Saved entries
.....

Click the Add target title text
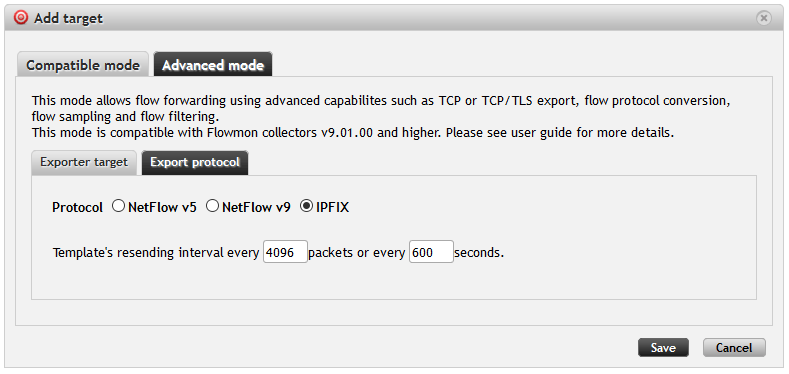This screenshot has width=789, height=374. [68, 19]
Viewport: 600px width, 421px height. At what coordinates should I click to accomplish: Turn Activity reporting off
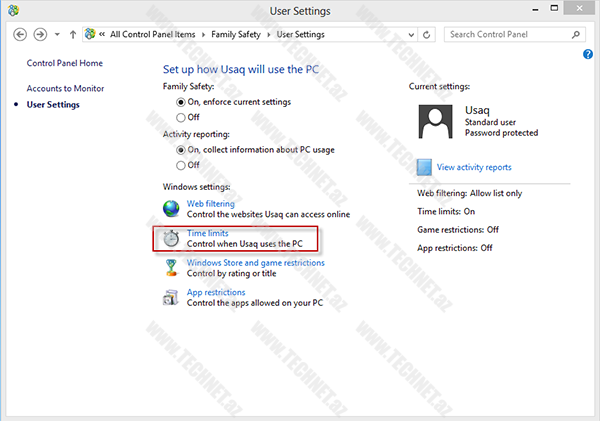pos(181,165)

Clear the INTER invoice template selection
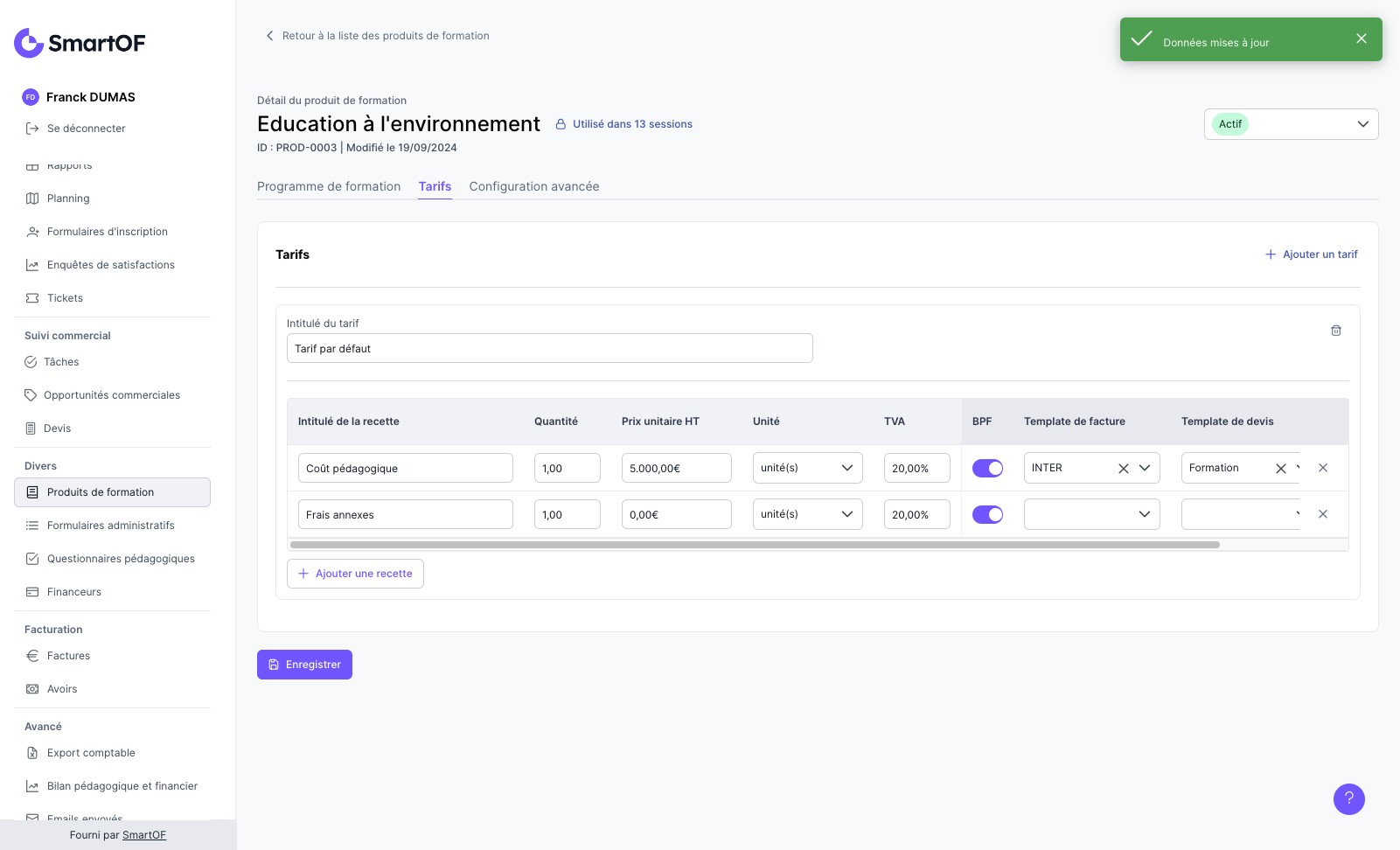(1124, 469)
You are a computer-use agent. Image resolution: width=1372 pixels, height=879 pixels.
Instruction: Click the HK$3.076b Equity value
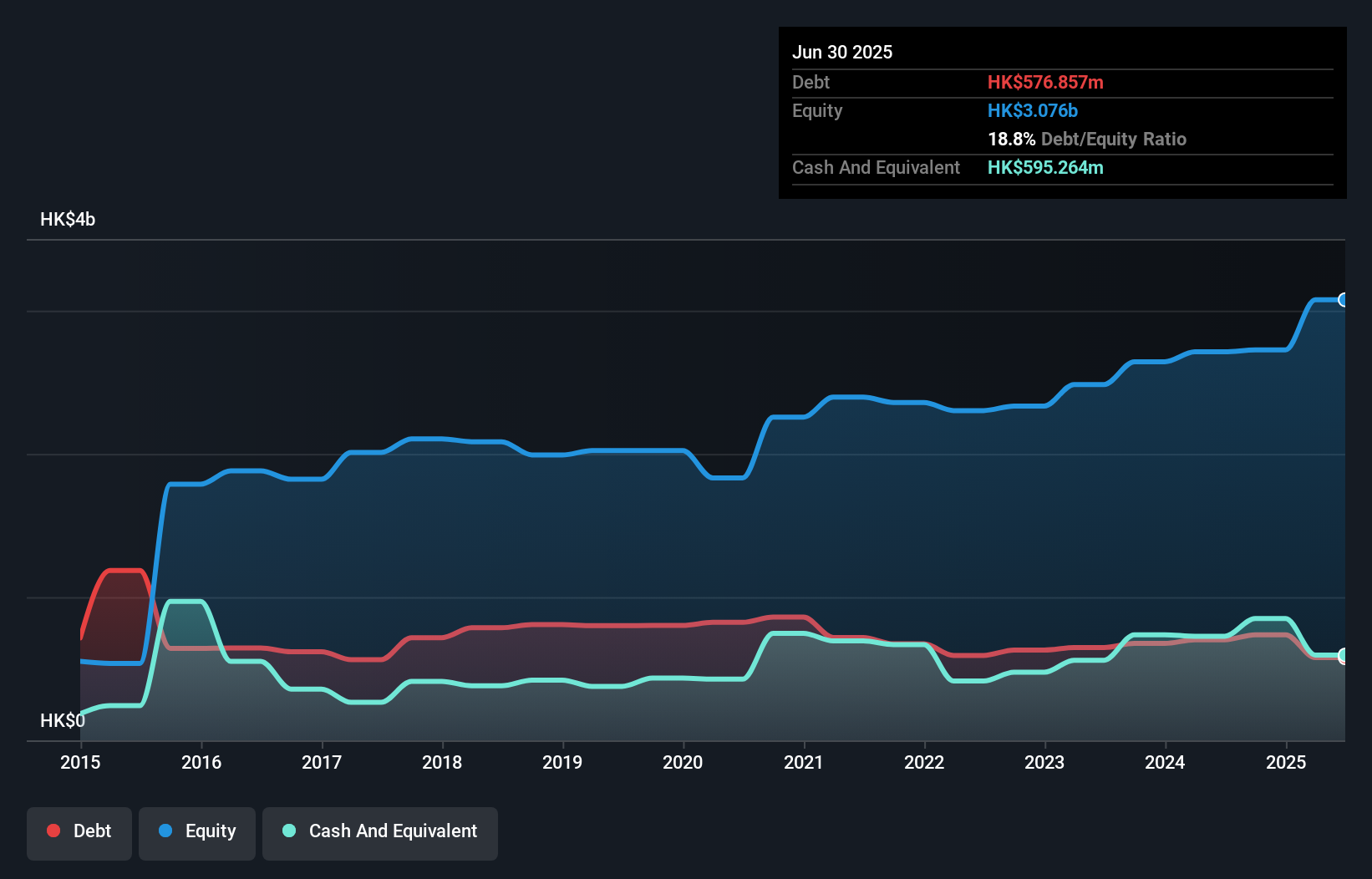(x=1033, y=110)
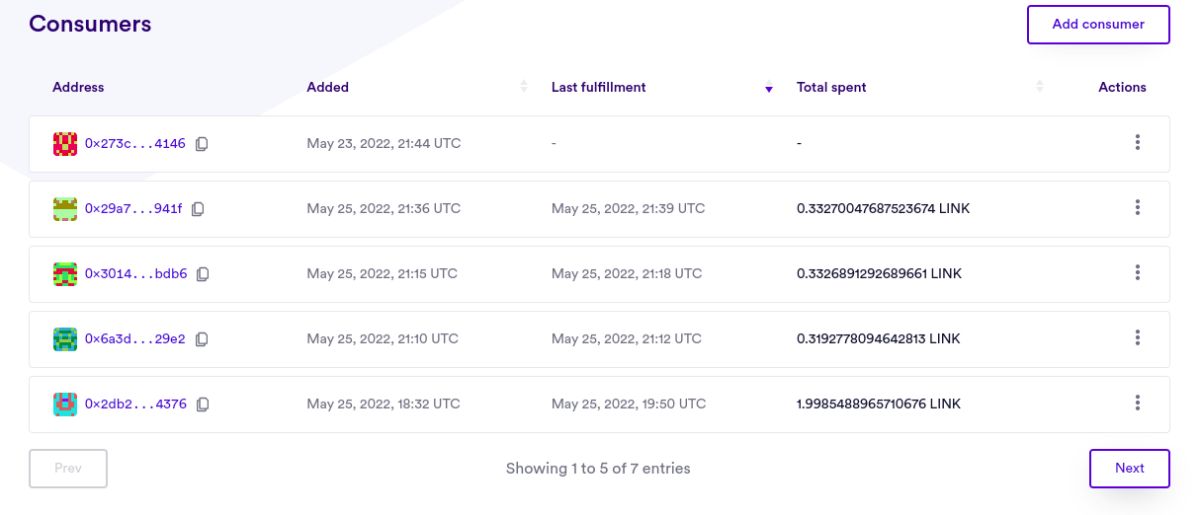The width and height of the screenshot is (1200, 515).
Task: Click the Add consumer button
Action: [x=1098, y=24]
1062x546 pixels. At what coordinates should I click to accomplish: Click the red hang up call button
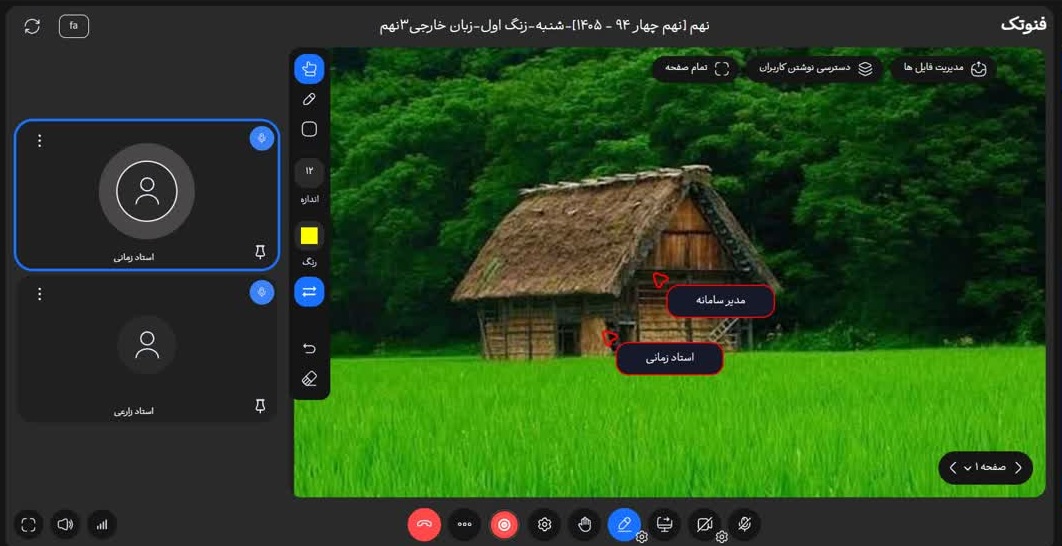425,524
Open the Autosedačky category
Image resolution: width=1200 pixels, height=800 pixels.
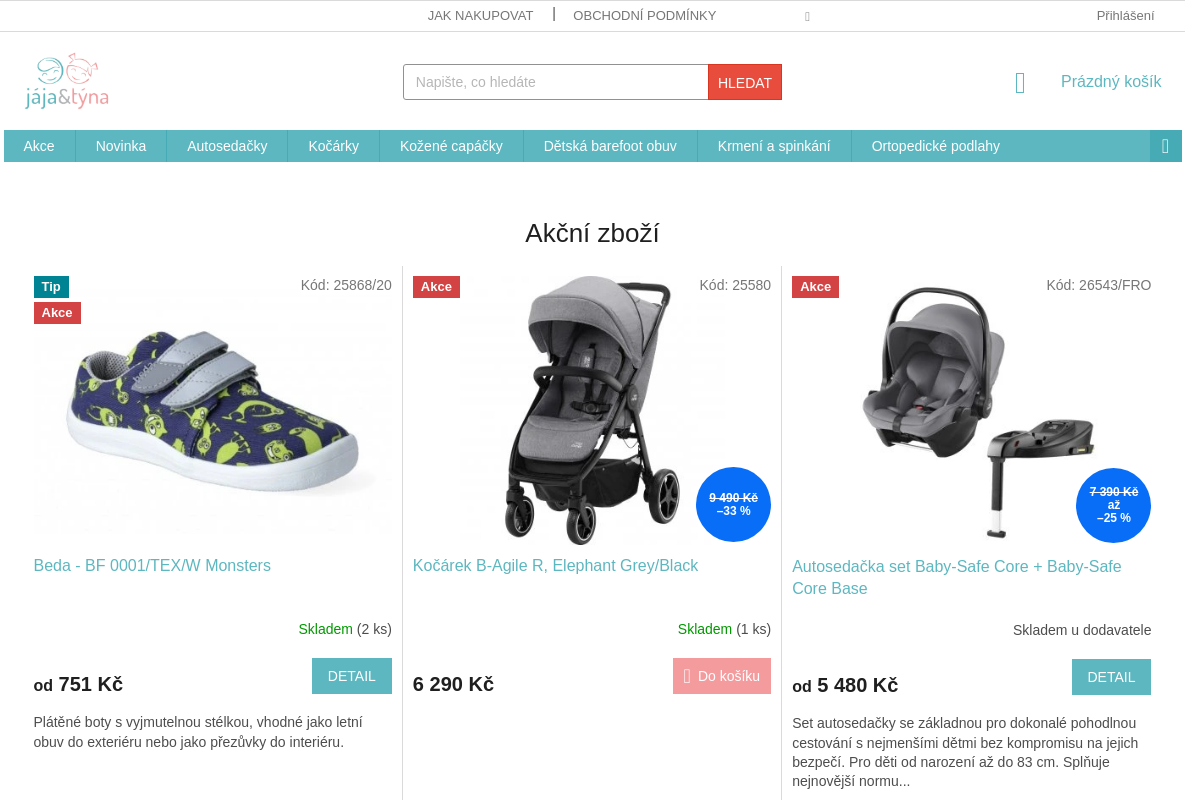(x=227, y=146)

.....

#### What you are asked to do:
Give back, word for word, the lines from the one with "You are a computer-use" to the end of the records above, and no pictures.

#### Result:
You are a computer-use agent. Image resolution: width=1372 pixels, height=879 pixels.
Instruction: Click the HK$3.076b Equity value
(x=1033, y=110)
The width and height of the screenshot is (1200, 515).
Task: Click the Add consumer button
Action: [x=1098, y=24]
1062x546 pixels. At what coordinates should I click to accomplish: Click the red hang up call button
425,524
Open the Autosedačky category
Image resolution: width=1200 pixels, height=800 pixels.
(x=227, y=146)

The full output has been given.